The next day, Clarence Pickett was dead.
The medical cause of his death is explained in an autopsy conducted on December 23, 1957. However, the larger, more complex reasons why he died emerge when the findings of that autopsy are compared with the findings in the medical report filed by Harris on Deember 22, shortly after his examination of Pickett. Taken together, these two reports raise several key questions: Why did Harris fail to properly treat Pickett? And what, if anything, does that failure reveal about the quality of medical treatment received by African-Americans in the South during the Jim Crow era?

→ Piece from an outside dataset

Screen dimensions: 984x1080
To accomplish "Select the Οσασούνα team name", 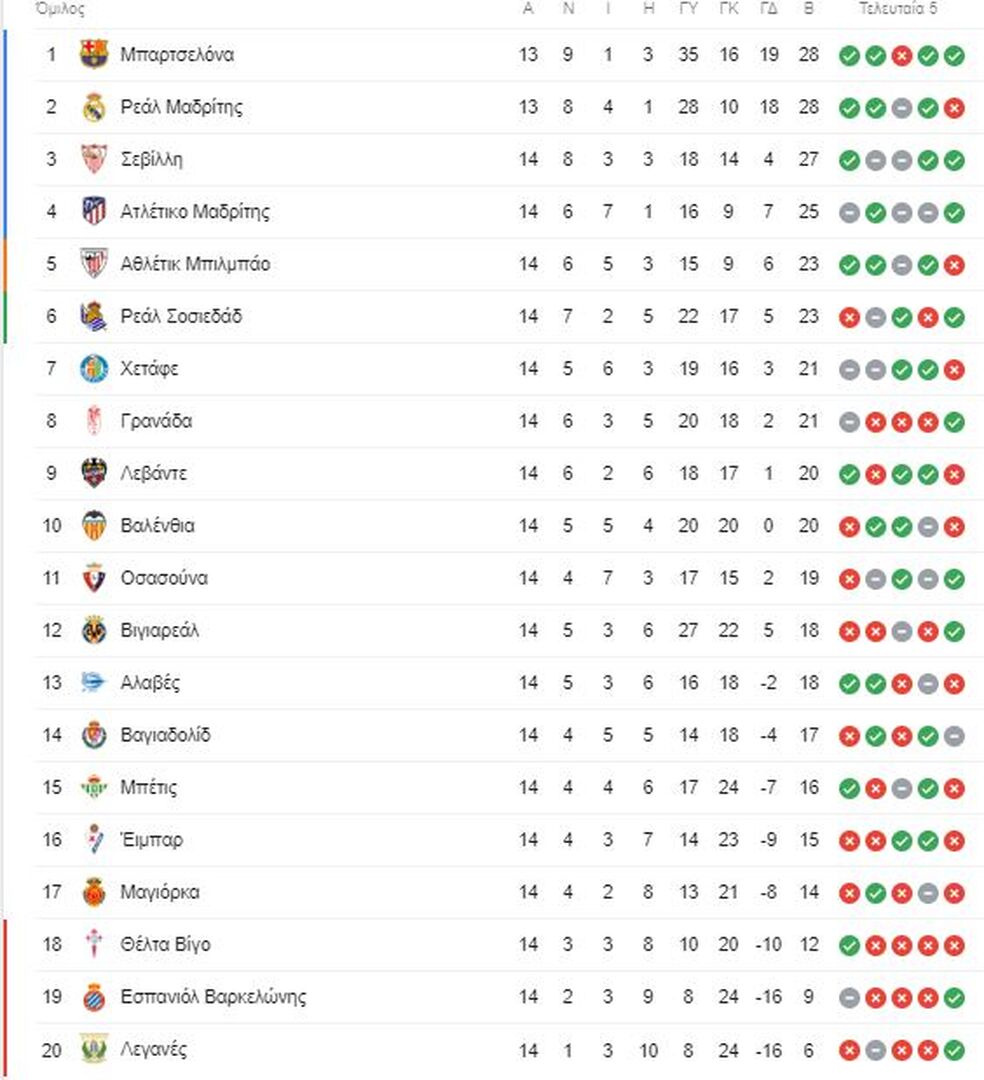I will [x=164, y=578].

Harris’s examination of Pickett had its roots in events that occurred a day earlier, events that reflected the intense racial hostility often faced by African Americans living in the segregated South. Pickett, a preacher and ad salesman for a black-owned newspaper, had been arrested on a charge of public drunkenness. Pickett had faced similar charges on earlier occasions.[7] He’d also spent six months at the state mental hospital in Milledgeville in early 1957 for what his sister later described as “insanity” [8] By December of that year, Pickett, who was tall and lean and sported a mustache, was a recognized figure to the white police officers of Columbus. In fact, the day before Pickett’s death, Officer J. D. Quattlebaum, had encountered Pickett, his friend Bessie Smith, and his sister Lillie Banks on the street and inquired: “Reverend, is you – yes, you are drunk again.”[9] Quattlebaum was inclined to arrest Pickett, but he relented after some pleading from Smith. He allowed Pickett to leave with Smith and Banks.[10]
Later that same day, police did arrest Pickett near his sister’s home following a complaint that he had cursed and made “smart remarks” to the white female manager of a grocery store. [11] Behind bars at the city jail, Pickett became restive and started to rant loudly. Enter Columbus Police Officer Joseph Eugene Cameron. Determined to stop Pickett’s outbursts, he went to the preacher’s cell and beat, kicked, and stomped him, according to other prisoners at the jail. [12] Cameron later acknowledged his conduct, but said he’d acted only after Pickett had grabbed the officer’s legs.[13]
Upon his release from jail, Pickett was unable to walk upright and had to be helped to his sister’s car. Pickett’s sister Lillie Banks was shocked to see her brother’s condition. Pickett told Banks that a policeman had stomped and beaten him.[14] Banks then called an ambulance, which transported Pickett to the Columbus Medical Center where Dr. Harris treated and released him.[15] Within 24 hours Pickett was rushed back to the hospital. This time, he was dead on arrival. Pickett’s death made national headlines, prompted an FBI investigation, and resulted in murder charges against Cameron (a trial jury found him not guilty). However, none of those events resolved the questions about what role race might have played in the poor medical treatment Pickett received before his death. An autopsy revealed that Pickett had died of “shock and toxemia due to peritonitis, resulting from traumatic rupture of duodenum.”[16] However, some experts argue that death’s like Pickett’s reflected a centuries-old pattern of medical racism.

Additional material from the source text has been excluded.